▶ [Work to complete] Count the lines in the material below that contain the word "Open", and reply with that number only.

>> start Supplied data

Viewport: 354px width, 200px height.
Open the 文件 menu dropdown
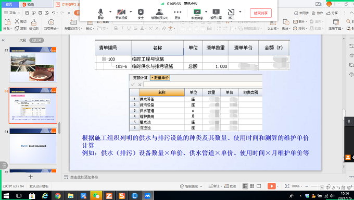pyautogui.click(x=12, y=13)
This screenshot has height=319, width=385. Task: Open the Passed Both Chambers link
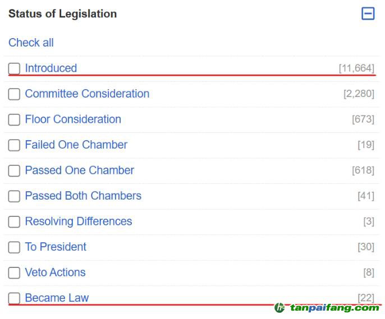pos(83,196)
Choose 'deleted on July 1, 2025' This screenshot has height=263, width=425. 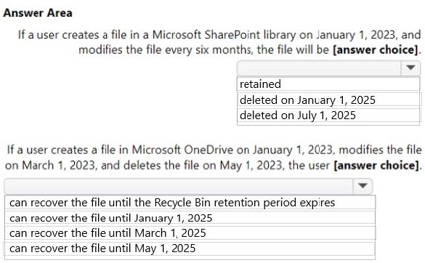click(x=328, y=116)
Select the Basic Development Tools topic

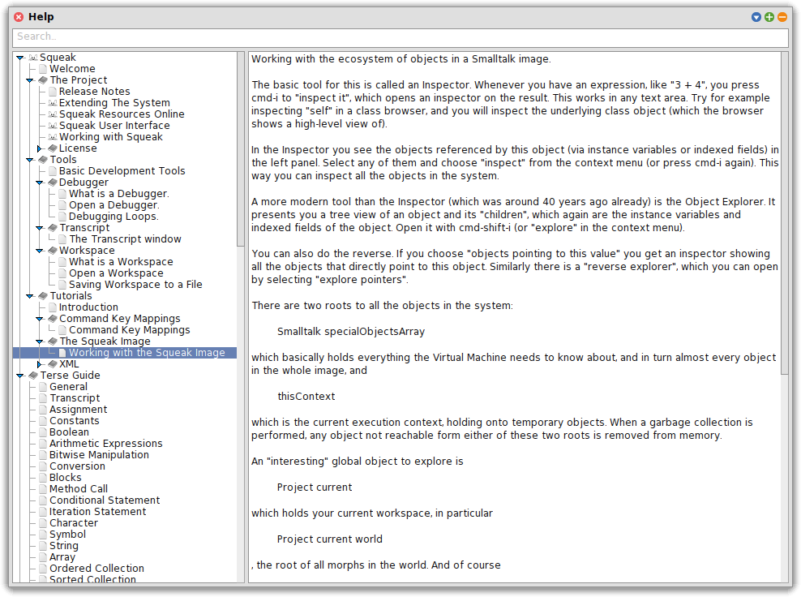pos(122,171)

>> end Supplied data

▶ [The completed task] 2